If you’re looking to invest your money, such as your investment capital and you want some exposure to the stock market in hopes of your money appreciating but you’re a little more hands off – you might have been looking at mutual funds.
I want to explain the differences between Mutual Funds, Index Funds and ETFs – and how to evaluate them.
What is a Mutual Fund?
A mutual fund takes and cherry picks stocks and creates a basket of stocks for you to invest in.
- They promise they can get you better results than the market.
- Typically charge 1% management fee.
- But there are hidden costs, too. It is expensive for them to do business – so it’s important to look at the other costs associated with doing business with them.

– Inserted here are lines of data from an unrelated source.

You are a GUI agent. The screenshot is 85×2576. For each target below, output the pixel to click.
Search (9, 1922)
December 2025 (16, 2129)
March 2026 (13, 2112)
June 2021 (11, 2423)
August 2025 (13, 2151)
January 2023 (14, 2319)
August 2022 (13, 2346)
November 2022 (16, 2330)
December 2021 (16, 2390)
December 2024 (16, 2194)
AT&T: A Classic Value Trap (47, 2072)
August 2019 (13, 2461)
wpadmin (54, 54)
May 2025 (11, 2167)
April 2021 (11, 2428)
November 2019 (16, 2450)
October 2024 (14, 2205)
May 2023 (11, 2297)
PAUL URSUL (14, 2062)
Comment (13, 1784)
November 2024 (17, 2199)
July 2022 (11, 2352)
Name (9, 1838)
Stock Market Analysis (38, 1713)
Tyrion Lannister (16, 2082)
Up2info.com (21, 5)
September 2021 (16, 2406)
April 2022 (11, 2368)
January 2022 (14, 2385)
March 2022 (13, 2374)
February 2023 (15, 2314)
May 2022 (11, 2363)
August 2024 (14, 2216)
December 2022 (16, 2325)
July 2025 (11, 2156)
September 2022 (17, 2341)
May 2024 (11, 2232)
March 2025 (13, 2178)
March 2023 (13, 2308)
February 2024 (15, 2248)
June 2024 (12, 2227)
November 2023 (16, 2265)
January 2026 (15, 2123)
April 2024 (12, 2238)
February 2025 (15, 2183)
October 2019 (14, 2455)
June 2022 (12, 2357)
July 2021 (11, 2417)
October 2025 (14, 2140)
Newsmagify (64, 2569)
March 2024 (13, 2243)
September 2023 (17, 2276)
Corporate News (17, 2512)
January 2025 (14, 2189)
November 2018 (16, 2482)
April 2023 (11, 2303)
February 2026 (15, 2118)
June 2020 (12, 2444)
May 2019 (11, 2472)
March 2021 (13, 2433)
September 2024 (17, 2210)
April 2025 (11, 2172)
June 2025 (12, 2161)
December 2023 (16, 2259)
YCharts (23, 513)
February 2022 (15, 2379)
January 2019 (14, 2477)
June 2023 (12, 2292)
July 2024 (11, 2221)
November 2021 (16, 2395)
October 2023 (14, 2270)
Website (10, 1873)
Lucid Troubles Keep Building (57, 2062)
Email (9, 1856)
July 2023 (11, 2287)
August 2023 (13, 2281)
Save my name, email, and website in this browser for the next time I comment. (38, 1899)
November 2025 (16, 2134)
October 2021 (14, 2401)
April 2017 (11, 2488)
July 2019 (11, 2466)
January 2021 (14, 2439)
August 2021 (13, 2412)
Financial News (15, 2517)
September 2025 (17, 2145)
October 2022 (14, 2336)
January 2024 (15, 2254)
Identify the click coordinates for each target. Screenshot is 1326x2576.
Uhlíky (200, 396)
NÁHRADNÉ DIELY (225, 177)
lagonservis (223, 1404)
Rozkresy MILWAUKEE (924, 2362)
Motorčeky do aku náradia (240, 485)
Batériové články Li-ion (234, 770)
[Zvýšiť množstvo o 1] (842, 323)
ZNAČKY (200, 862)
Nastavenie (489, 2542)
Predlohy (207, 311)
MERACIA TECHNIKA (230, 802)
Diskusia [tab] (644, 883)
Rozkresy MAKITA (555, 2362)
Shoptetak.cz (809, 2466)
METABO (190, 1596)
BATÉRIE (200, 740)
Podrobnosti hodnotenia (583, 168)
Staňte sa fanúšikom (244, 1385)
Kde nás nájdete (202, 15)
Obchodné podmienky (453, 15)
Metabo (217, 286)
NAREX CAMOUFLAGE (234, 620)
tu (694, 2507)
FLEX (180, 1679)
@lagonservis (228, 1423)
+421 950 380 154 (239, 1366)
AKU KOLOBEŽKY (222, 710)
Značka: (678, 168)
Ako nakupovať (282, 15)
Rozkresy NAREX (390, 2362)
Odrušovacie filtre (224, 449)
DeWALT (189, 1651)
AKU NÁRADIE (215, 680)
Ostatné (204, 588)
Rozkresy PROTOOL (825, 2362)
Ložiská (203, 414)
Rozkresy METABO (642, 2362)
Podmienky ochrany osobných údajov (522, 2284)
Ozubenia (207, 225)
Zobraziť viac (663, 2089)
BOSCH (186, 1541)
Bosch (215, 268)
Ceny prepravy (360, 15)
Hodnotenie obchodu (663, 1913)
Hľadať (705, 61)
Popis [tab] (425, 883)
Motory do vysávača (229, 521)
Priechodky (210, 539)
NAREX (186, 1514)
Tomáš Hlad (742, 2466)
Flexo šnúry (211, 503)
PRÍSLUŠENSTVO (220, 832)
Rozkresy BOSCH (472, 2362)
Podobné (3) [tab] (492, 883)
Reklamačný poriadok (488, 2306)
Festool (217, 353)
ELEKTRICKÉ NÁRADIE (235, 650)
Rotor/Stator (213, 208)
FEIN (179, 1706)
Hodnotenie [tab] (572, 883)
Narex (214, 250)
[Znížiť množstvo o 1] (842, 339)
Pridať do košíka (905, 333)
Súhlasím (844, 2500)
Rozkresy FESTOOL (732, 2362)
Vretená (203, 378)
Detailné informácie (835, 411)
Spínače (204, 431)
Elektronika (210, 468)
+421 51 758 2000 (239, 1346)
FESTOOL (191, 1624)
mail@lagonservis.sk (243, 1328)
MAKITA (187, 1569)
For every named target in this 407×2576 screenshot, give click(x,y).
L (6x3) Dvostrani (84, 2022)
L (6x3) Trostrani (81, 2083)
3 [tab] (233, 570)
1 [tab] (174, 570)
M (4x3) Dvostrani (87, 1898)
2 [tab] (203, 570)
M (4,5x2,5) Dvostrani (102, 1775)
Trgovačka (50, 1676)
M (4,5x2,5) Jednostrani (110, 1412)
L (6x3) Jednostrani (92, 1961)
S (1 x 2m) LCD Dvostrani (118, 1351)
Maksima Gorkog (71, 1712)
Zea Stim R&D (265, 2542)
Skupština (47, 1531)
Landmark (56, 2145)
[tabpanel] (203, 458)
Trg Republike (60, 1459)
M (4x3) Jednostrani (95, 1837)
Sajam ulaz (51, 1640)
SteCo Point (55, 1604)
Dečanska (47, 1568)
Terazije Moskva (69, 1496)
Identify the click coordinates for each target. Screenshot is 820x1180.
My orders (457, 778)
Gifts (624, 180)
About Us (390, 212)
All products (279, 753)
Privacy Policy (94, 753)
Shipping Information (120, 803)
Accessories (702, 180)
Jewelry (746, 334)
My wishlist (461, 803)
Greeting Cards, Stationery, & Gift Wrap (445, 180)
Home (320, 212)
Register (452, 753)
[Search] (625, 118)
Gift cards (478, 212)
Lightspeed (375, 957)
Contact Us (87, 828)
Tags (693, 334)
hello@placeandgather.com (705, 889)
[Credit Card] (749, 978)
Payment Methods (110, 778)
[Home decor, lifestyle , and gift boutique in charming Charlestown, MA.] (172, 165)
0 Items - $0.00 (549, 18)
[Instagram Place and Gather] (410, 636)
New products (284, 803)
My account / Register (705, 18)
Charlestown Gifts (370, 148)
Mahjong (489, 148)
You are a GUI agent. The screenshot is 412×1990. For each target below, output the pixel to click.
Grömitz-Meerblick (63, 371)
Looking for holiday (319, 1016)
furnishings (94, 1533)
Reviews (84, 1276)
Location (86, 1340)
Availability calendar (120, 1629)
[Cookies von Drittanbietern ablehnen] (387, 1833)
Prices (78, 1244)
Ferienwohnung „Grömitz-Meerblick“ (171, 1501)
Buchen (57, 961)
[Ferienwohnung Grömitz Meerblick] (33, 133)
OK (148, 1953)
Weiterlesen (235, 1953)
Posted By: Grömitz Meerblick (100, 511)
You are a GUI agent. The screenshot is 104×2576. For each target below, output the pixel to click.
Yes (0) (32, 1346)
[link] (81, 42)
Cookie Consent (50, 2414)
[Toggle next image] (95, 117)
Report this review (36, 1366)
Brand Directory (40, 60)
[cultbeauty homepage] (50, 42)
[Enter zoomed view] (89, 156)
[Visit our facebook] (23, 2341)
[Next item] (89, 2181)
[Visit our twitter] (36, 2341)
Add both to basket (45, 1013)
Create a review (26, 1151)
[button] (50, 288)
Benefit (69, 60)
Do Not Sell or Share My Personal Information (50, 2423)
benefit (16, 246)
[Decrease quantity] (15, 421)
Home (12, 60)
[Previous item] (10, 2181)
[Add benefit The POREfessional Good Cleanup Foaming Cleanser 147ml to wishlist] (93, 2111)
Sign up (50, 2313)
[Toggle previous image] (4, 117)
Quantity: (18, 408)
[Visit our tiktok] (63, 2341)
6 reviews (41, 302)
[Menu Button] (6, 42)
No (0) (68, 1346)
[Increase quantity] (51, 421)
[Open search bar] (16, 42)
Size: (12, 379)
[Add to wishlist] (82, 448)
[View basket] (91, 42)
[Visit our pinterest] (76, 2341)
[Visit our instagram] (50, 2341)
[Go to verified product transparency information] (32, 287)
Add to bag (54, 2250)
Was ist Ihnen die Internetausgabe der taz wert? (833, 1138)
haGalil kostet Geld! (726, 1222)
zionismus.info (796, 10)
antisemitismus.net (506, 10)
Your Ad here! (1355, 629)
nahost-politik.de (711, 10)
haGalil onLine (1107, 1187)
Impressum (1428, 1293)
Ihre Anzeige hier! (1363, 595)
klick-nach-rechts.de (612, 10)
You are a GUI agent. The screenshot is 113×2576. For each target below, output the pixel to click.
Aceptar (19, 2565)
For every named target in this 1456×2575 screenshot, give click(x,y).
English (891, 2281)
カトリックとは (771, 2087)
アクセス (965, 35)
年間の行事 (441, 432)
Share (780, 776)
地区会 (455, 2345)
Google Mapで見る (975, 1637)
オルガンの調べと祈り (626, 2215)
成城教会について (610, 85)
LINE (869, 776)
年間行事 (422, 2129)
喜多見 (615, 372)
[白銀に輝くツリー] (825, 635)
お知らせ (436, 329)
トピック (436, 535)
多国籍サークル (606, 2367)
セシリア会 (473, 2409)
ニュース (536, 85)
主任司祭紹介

- They care about themselves first, and your money is one of the last things on the list.
What is an Index Fund?
Rather than a business actively managing your funds (like a Mutual Fund), Index Funds are a more passive way of managing funds.
- Similar to a basket of stocks
- The index fund doesn’t get traded on a day-to-day basis like a mutual fund
- Adjustments to stocks are made once in a while, but for the most parts, funds remain in the primary basket of stocks set up for you
- A lot fewer fees are associated with Index Funds than Mutual Funds
What are ETFs?
ETFs are an Exchange of Traded Funds.
- Again, it’s a basket of stocks
- Examples of ETFs: SPY, SPX, IWM, QQQ
Now, each one of these different components is catered for different people, and they all have different risk and reward profiles.
- Easiest method to invest. Give your money to someone, and they take care of it all for you
- Don’t need to be involved that much
- Money can be tied up
- Better for people who are slightly more active investors, but not a full-time trader
- Great if you want to contribute consistently a certain amount
- Little more flexible
- Better for people who are active and willing to make their trades themselves
- Can get in and out at any time
- Most flexible strategy, but you need to put in some time doing your homework
So you must take in account what your needs and preferences are and make a decision based on that. Remember, you need to do what is right for you and your cash and not every person will work under your best interest when it comes to your money – so choose wisely!